● Goal of the exercise
Can you scale the data from the line with "Task: Click the Present play button" to the line with "point(91,123)", both included, by rewriting every one of those lines and nothing else, with each answer coordinate multiplied by 1.65 and rounded to a whole number, halves rounded up?

● Record list
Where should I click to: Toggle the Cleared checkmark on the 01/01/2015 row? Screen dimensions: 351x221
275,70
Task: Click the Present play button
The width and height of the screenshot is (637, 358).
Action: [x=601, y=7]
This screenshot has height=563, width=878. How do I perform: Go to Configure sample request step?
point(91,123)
---
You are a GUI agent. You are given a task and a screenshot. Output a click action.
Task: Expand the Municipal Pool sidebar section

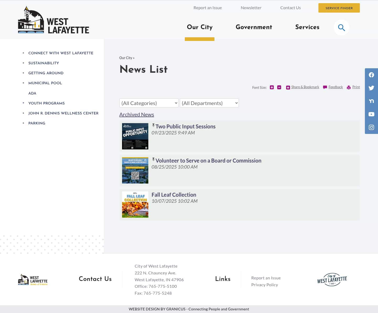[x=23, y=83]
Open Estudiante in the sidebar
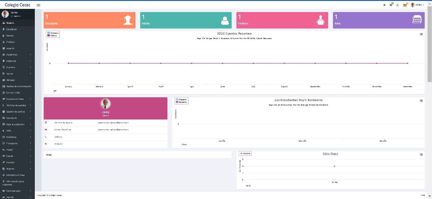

● Correct output
Task: Click the Present play button
The width and height of the screenshot is (637, 358).
Action: [x=992, y=12]
This screenshot has height=563, width=878. How do I perform: Go to Configure sample request step?
point(150,203)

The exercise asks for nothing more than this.